Still, ‘Smithy’, as he was now known, always seemed to take it in fairly good cheer, on the reckoning that the odd punishment simply went with the fabulous territory he was in. On other nights the air cadets would sneak away and poach pheasant, and if successful, cook them so they could eat, drink and make merry, all in the comfort of their own barracks. Much of the ‘making merry’ involved standing around the piano and singing bawdy songs—an activity where, again, Smithy shone, much as he ever had, and he was one of the most popular men in the squadron.

Altogether, roar it out with Smithy!

 

Here’s to the Kaiser, the son of a bitch,
May his balls drop off with the seven-year itch,
May his arse be pounded with a lump of leather,
Till his arsehole can whistle Britannia for Ever
21

 

Meanwhile, at the Sopwith factory at Kingston-on-Thames, Harry Hawker was busy as never before. A small part of that busy-ness, true, was taking the delightful, the wondrous, the absorbing Muriel Peaty out for Sunday afternoon drives and the odd supper—at least when her rather conservative parents would allow it—but most of it was developing the new plane he had been feverishly working on. From his first days at Sopwith, Harry had prospered, and had gone from being a humble mechanic to a pilot, then test pilot, then
the
test pilot, then designer, then everything wrapped into one, to the point where no-one was sure if he was Tommy Sopwith’s right-hand man or Tommy Sopwith was his. What was certain was that the Allies were in desperate need of a new plane to counter the Germans’ Albatros and Fokker models—both of which were faster, more manoeuvrable and lethal than the Sopwith Scout—and Harry was pouring his heart and soul, his expertise and energy, into providing exactly that. Most days, between continuing his test flights, he worked at the drawing board in the company of a designer by the name of Herbert Smith trying to create a biplane that would embody every refined feature he had learnt from his years of flying and testing aeroplanes—as well as encompassing the things that fighter pilots were telling him they needed.

To enable the plane to climb quickly it would need to be light, in fact just half the weight of its contemporaries. For greater manoeuvrability the bulk of that weight—the engine, fuel, ammunition and pilot—had to be tightly packed near the centre of gravity, just forward of the cockpit. Hawker and Smith decided on a tiny fuselage that would be just 7 feet in length, while the wingspan would be a relatively short 28 feet. Power would come from a 130-horsepower Clerget 9B rotary engine. And then there were the guns. Two forward-mounted Vickers .303 machine guns would do the trick—making it the first British twin-gunned plane of the war—and the bulk of the Vickers would be contained within the body of the plane, directly in front of the pilot. That gave the otherwise clean lines of the plane forming up beneath their pencils something of a hump to rather resemble a camel, indeed a Sopwith camel…

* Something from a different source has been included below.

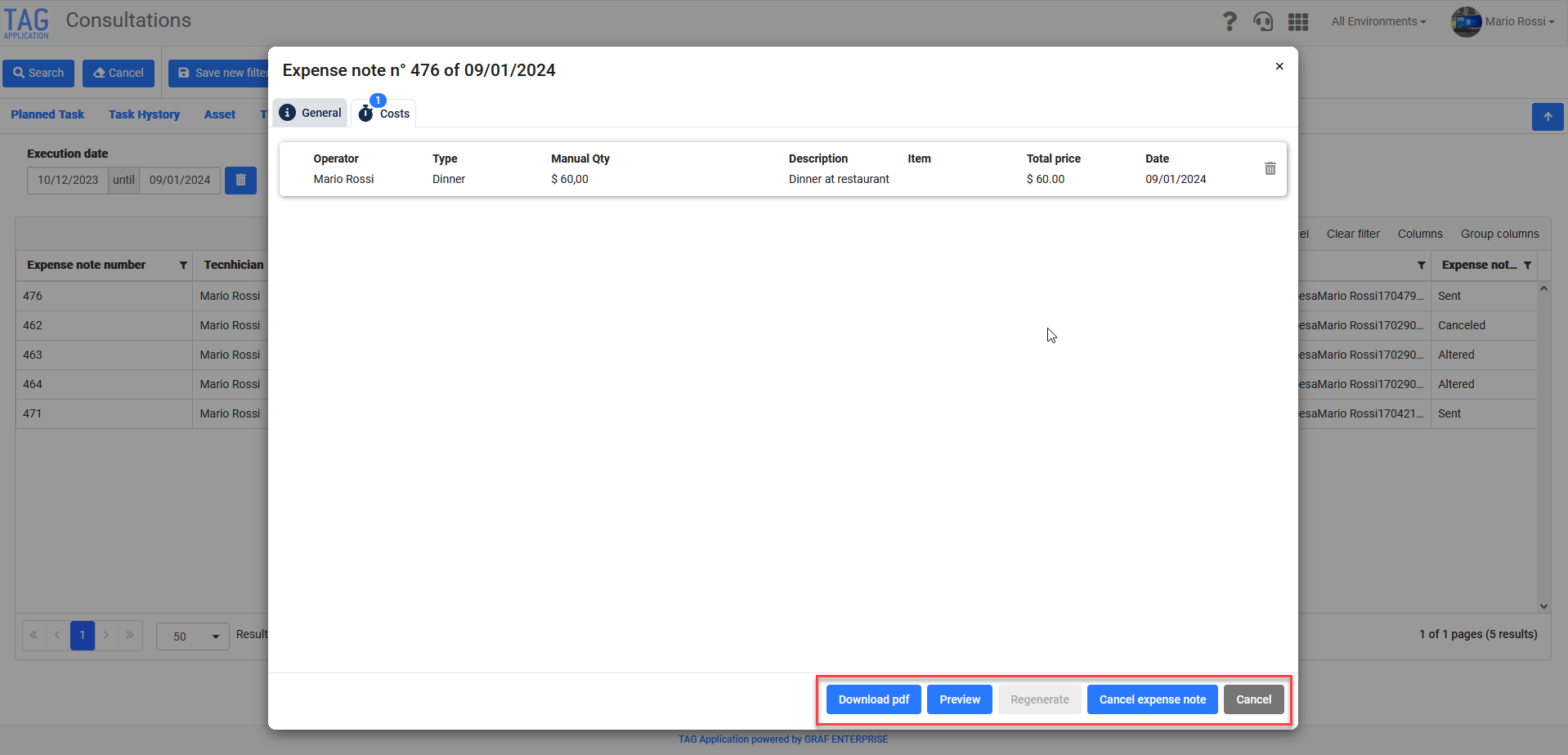This screenshot has height=755, width=1568.
Task: Click the blue up arrow button
Action: point(1547,117)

In France, the war in the air was getting progressively bloodier. In August 1916, the
Oberste Heeresleitung
, the German Supreme Army Command, had embarked on a different tactical approach with its war planes. Instead of sending out patrols of two or three planes at a time from a generally fixed base, they decided to have their best fighters patrol together in packs of fifteen and sixteen planes. These larger squadrons—called
Jagdstaffeln
, for hunt squadrons,
Jastas
for short—were not attached to particular ground units; rather their charter was simply to engage in ‘aggressive aerial warfare’, to go where they could do the most damage, to roam along the front line, find the enemy planes and hunt them down. Most highly prized was when you could make an enemy plane crash after diving so steeply that it went into a vertical wreck, or
Fliegerdenkmal
, an aviator’s memorial, as they laughingly called it.